* Consigna
¿Cómo queda el texto sobre búsquedas y publicidad digital, desde "Segundo, que el" hasta "músculo de inversión.", si se llama "información" a lo que allí se llama "materia prima"?

* Texto del ejercicio

______

Segundo, que el insumo crítico, los datos, empieza a circular de otra manera. Si Bing, DuckDuckGo, Brave u otros asistentes de IA reciben materia prima más rica, su relevancia puede mejorar, y con ello la elasticidad del usuario: más consultas de valor migrarán hacia experiencias conversacionales donde el “tiempo a la respuesta” pesa más que la lista de enlaces. No será de la noche a la mañana; pero es la primera vez, en mucho tiempo, que la brecha de calidad puede cerrarse por diseño regulatorio y no solo por músculo de inversión.
Tercero, que la publicidad digital entra en una fase de escrutinio cruzado. Si Europa sube el listón en adtech mientras EE. UU. obliga a abrir señales de búsqueda, los anunciantes y medios latinoamericanos tendrán incentivos para recalibrar su mix y probar rutas de inventario fuera del stack tradicional de Google, midiendo retorno con más rigor. En paralelo, cualquier ajuste en conflictos de interés aguas arriba (subastas, intermediación) puede traducirse en mejoras de transparencia y, con suerte, en márgenes más sanos para publishers regionales.

______

* Datos proporcionados
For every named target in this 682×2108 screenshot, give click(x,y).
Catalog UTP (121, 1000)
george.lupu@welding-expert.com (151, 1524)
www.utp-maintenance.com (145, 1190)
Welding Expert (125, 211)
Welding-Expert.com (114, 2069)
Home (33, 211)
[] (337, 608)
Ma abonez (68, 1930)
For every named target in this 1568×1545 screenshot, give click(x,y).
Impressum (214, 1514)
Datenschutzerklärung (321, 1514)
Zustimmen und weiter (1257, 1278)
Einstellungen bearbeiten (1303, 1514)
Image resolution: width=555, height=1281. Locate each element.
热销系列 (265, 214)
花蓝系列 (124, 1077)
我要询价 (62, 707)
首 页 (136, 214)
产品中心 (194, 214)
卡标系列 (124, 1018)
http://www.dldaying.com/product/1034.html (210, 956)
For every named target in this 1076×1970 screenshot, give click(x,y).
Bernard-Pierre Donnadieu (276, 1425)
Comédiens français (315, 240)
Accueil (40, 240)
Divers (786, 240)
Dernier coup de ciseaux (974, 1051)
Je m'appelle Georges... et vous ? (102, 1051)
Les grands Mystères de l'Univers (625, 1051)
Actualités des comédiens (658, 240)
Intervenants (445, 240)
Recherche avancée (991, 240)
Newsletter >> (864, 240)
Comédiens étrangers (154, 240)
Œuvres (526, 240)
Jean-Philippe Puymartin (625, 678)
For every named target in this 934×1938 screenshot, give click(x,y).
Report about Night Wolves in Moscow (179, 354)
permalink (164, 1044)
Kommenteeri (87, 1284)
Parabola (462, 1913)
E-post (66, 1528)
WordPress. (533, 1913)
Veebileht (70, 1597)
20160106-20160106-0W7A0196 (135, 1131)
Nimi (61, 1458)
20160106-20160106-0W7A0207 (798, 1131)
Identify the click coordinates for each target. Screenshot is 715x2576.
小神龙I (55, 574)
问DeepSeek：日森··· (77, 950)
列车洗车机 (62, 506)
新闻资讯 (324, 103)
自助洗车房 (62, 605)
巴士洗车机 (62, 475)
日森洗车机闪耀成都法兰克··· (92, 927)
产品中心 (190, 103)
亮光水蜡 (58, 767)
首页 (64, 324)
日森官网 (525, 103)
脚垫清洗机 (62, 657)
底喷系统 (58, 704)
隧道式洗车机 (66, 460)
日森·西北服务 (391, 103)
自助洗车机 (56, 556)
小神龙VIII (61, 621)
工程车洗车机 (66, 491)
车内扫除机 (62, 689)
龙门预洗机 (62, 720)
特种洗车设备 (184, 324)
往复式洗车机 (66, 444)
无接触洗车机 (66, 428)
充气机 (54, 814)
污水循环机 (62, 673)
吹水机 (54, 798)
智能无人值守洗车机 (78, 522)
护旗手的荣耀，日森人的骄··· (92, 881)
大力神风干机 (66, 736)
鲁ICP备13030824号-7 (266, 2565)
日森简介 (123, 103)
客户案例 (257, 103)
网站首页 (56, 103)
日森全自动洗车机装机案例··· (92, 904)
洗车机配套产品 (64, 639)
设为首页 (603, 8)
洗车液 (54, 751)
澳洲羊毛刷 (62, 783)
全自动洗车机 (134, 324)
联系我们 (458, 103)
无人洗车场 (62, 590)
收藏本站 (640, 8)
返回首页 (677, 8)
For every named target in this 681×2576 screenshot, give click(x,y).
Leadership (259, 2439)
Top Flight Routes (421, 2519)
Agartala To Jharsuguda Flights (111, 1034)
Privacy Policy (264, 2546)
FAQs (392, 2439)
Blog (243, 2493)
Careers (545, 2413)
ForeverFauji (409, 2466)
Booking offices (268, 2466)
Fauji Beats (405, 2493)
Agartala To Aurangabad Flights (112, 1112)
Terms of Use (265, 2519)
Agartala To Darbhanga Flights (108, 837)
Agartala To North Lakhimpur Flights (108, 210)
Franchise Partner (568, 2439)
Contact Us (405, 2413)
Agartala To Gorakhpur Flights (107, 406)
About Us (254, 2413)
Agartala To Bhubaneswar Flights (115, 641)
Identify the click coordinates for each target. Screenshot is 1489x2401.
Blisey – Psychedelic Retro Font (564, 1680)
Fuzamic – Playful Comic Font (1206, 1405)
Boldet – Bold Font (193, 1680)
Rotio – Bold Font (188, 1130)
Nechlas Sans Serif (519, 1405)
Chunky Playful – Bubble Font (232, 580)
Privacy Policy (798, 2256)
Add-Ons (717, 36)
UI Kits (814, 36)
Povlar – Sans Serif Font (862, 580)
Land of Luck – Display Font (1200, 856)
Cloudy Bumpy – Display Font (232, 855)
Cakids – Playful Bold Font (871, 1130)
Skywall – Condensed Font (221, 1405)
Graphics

______

* Respuesta
Segundo, que el insumo crítico, los datos, empieza a circular de otra manera. Si Bing, DuckDuckGo, Brave u otros asistentes de IA reciben información más rica, su relevancia puede mejorar, y con ello la elasticidad del usuario: más consultas de valor migrarán hacia experiencias conversacionales donde el “tiempo a la respuesta” pesa más que la lista de enlaces. No será de la noche a la mañana; pero es la primera vez, en mucho tiempo, que la brecha de calidad puede cerrarse por diseño regulatorio y no solo por músculo de inversión.